Figure 3. Design considerations for preventing transgene silencing via selection of genetic elements, locus, and cell type of interest.

A. Genetic elements including insulators, promoters, and the combination of activating and repressive elements regulates gene expression. Promoters, enhancers, insulators, and CpG islands facilitate continuous gene expression. Elements such as low-density CpGs among GC-poor regions and viral sequences such as long-terminal repeats act as targets for transcriptional repression. Stability of transgene expression can be improved through the inclusion of activating elements, exclusion of repressive elements, and sequence-specific parameter optimization.
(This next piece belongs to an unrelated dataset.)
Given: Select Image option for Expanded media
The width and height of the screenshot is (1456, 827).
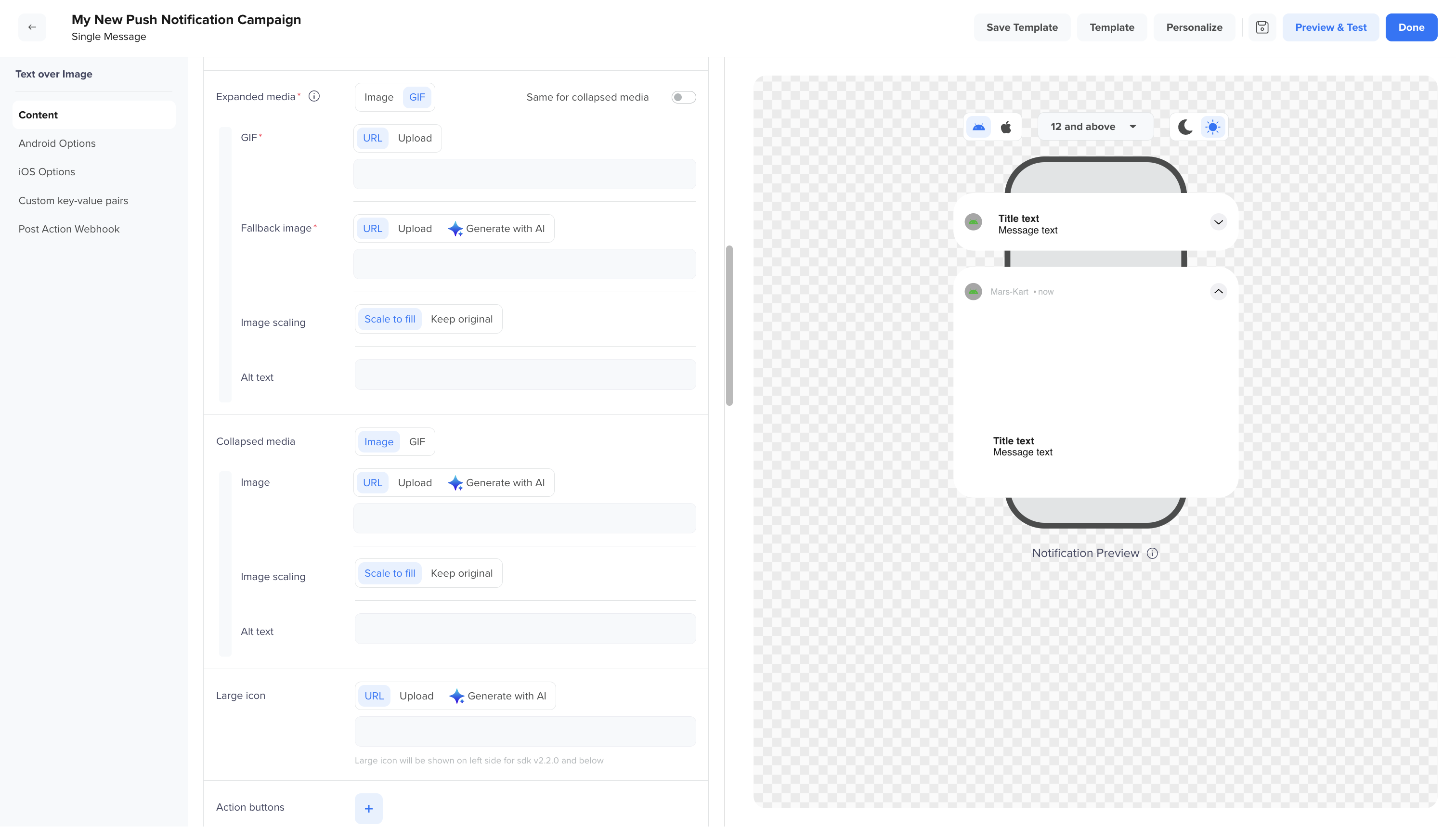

B. Transgene circuit integration into heterochromatic, repressive genomic loci increases the likelihood of silencing. Targeted integration of transgenes into genomic safe harbors that remain ubiquitously euchromatic may reduce silencing. C. Stem cell differentiation induces genome-wide changes across CpG methylation, histone modification, and chromatin remodeling landscapes. Transgene expression depends on the epigenome of the differentiated lineage; expression might be safeguarded through CpG islands, tissue-specific enhancers, and transgene integration into ubiquitously open genomic safe harbors. Abbreviations: Gene of interest (GOI); Poly-adenylation signal (pA); Long terminal repeat (LTR).